The diagnostic process usually begins with an abnormal mammogram finding. Further imaging, such as diagnostic mammography or ultrasound, may be performed to get a clearer view of the suspicious area. If imaging suggests DCIS, a biopsy is necessary to confirm the diagnosis. This involves taking a small tissue sample from the suspicious area, often guided by imaging (stereotactic biopsy or ultrasound-guided biopsy), which is then examined by a pathologist. The pathologist determines the grade of the DCIS (low, intermediate, or high) and checks for other characteristics, such as the presence of comedonecrosis (dead cells in the center of the ducts), which is often associated with high-grade DCIS.
Treatment Options and Prognosis for High Grade DCIS
Treatment options for high grade DCIS are primarily aimed at removing the abnormal cells and reducing the risk of developing invasive breast cancer in the future. The main treatment modalities include surgery, often followed by radiation therapy, and sometimes endocrine therapy.
Surgical options typically involve:
- Lumpectomy (breast-conserving surgery): This procedure removes the DCIS and a small margin of healthy tissue around it, preserving most of the breast. It is often followed by radiation therapy to the remaining breast tissue to reduce the risk of recurrence.
- Mastectomy: In some cases, especially for large areas of DCIS, multiple areas of DCIS, or if a lumpectomy cannot achieve clear margins, a total mastectomy (removal of the entire breast) may be recommended. Radiation therapy is usually not needed after a mastectomy for DCIS.
For hormone receptor-positive DCIS, endocrine therapy (such as tamoxifen or aromatase inhibitors) may be prescribed for several years after surgery to further reduce the risk of recurrence in either breast. This decision is made based on individual patient factors and the characteristics of the DCIS.

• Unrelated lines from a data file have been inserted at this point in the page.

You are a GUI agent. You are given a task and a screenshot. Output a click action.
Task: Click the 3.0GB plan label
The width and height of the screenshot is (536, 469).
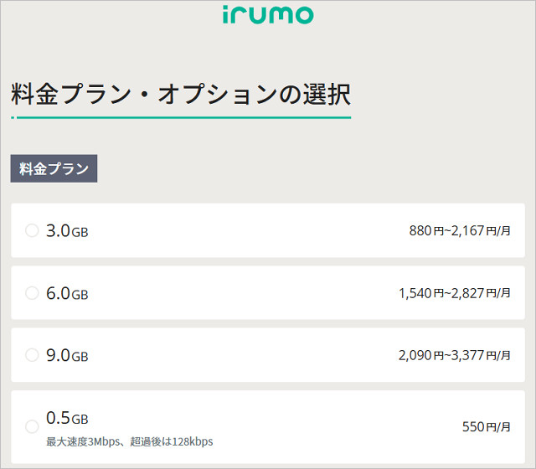67,231
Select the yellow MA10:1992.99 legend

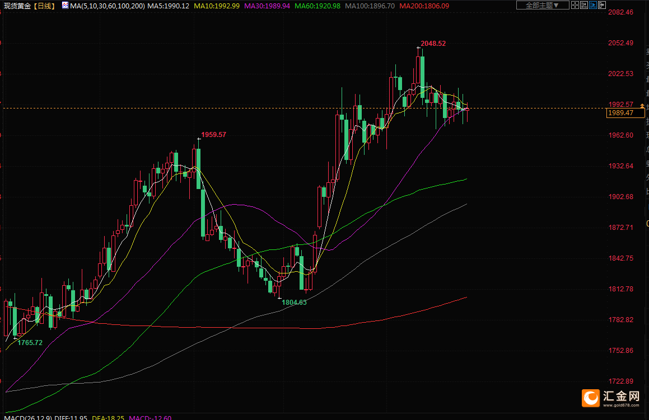(217, 6)
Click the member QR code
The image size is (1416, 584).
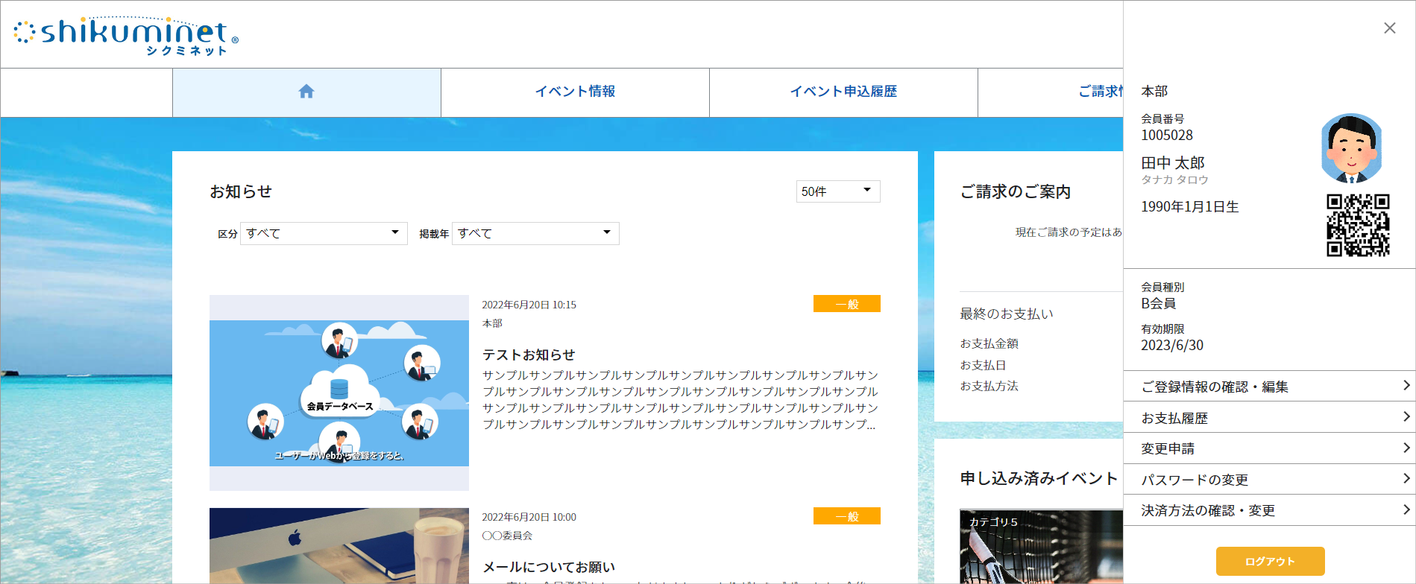(x=1357, y=225)
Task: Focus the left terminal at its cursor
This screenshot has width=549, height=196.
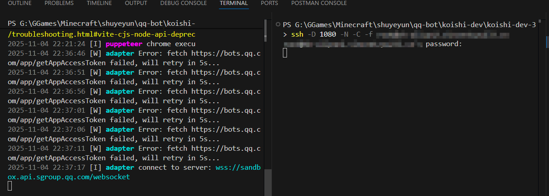Action: coord(10,186)
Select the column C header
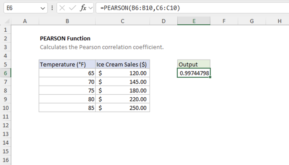Screen dimensions: 289x165 pos(123,21)
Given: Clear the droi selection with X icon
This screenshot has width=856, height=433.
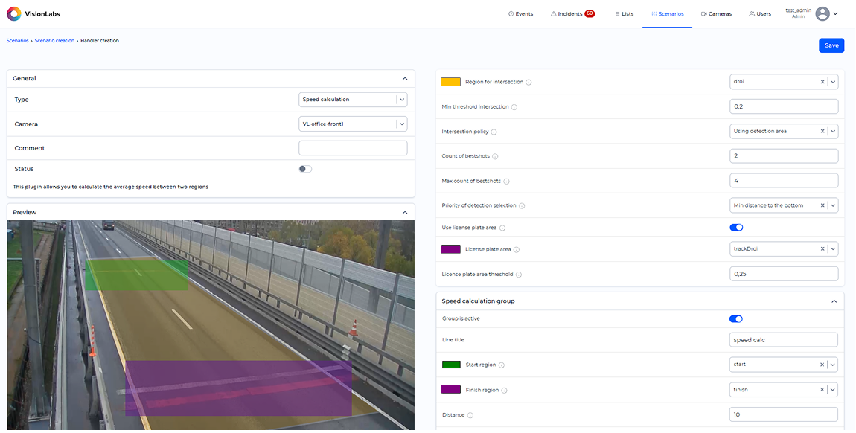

The prognosis of high grade ductal carcinoma in situ is generally excellent, with very high survival rates. When properly treated, the vast majority of individuals with DCIS do not go on to develop invasive breast cancer or die from the disease. The 5-year survival rate for women diagnosed with DCIS is nearly 100%, according to the National Cancer Institute’s SEER program data. However, there is a small risk of recurrence, either as DCIS or as invasive cancer, in the treated breast or the opposite breast. Regular follow-up appointments and continued screening mammograms are crucial for monitoring and early detection of any potential recurrence.